Haskell: Traverse through a String/Text File - parsing

I am trying to read a script file then process and output it to a html file. In my script file, whenever there is a #title(this is a title), I will add tag [header] this is a title [/header] in my html output. So my approach is to first read the script file, write the content to a string, process the string, then write the string to html file.
In other to recognize the #title, I will need to read character by character in the string. When I read '#', I will need to detect the next character to see if they are t i t l e.
QUESTION: How do I traverse through a string (which is a list of char) in Haskell?

You could use a simple recursion trick, for example
findTag [] = -- end of list code.
findTag ('#':xs)
| take 5 xs == "title" = -- your code for #title
| otherwise = findTag xs
findTag (_:xs) = findTag xs
so basically you just pattern match if the next char (head of list) is '#' and then you check if the next 5 characters form "title". if so you can then continue your parsing code. if next character isnt '#' you just continue the recursing. Once the list is empty you reach the first pattern match.
Someone else might have a better solution.
I hope this answers your question.
edit:
For a bit more flexibility, if you want to find a specific tag you could do this:
findTag [] _ = -- end of list code.
findTag ('#':xs) tagName
| take (length tagName) xs == tagName = -- your code for #title
| otherwise = findTag xs
findTag (_:xs) _ = findTag xs
This way if you do
findTag text "title"
You'll specifically look for the title, and you can always change the tagname to whatever you want.
Another edit:
findTag [] _ = -- end of list code.
findTag ('#':xs) tagName
| take tLength xs == tagName = getTagContents tLength xs
| otherwise = findTag xs
where tLength = length tagName
findTag (_:xs) _ = findTag xs
getTagContents :: Int -> String -> String
getTagContents len = takeWhile (/=')') . drop (len + 1)
to be honest, it's getting a bit messy but here's what's happening:
You first drop the length of the tagName, then one more for the open bracket, and then you finish off by using takeWhile to take the characters until the closing bracket.

Evidently your problem falls into parsing category.
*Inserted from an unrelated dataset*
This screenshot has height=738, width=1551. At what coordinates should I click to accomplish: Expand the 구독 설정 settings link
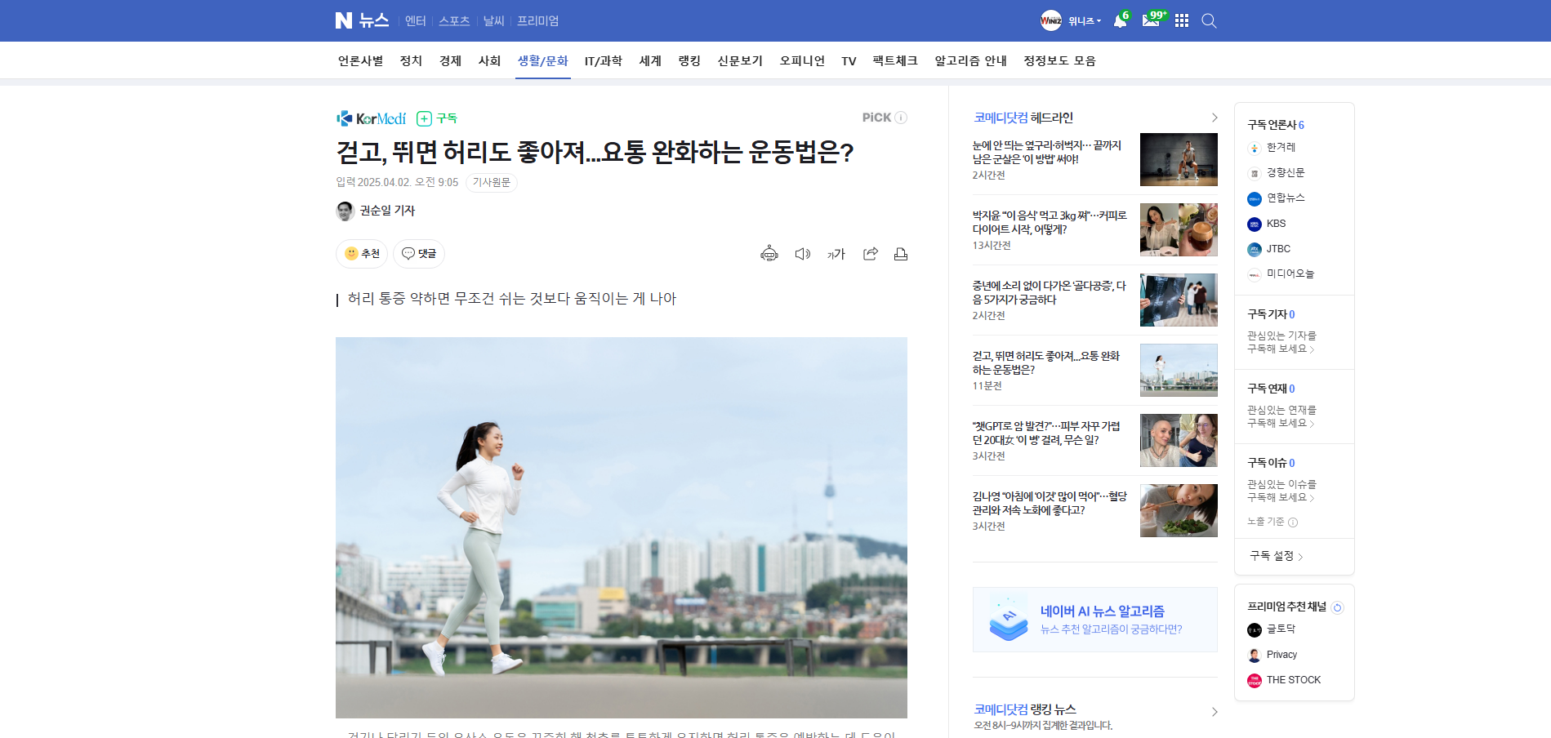[1276, 556]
As wisely stated by Daniel Wagner, for maintainability reasons you're much better off approaching it generally with a parser.
Another thing is if you want to work with textual data efficiently, you're better off using Text instead of String.
Here's how you could solve your problem using the Attoparsec parser library:
-- For autocasting of hardcoded strings to `Text` type
{-# LANGUAGE OverloadedStrings #-}
-- Import a way more convenient prelude, excluding symbols conflicting
-- with the parser library. See
-- http://hackage.haskell.org/package/classy-prelude
import ClassyPrelude hiding (takeWhile, try)
-- Exclude the standard Prelude
import Prelude ()
import Data.Attoparsec.Text
-- A parser and an inplace converter for title
title = do
string "#title("
r <- takeWhile $ notInClass ")"
string ")"
return $ "[header]" ++ r ++ "[/header]"
-- A parser which parses the whole document to parts which are either
-- single-character `Text`s or modified titles
parts =
(try endOfInput >> return []) ++
((:) <$> (try title ++ (singleton <$> anyChar)) <*> parts)
-- The topmost parser which concats all parts into a single text
top = concat <$> parts
-- A sample input
input = "aldsfj#title(this is a title)sdlfkj#title(this is a title2)"
-- Run the parser and output result
main = print $ parseOnly top input
This outputs
Right "aldsfj[header]this is a title[/header]sdlfkj[header]this is a title2[/header]"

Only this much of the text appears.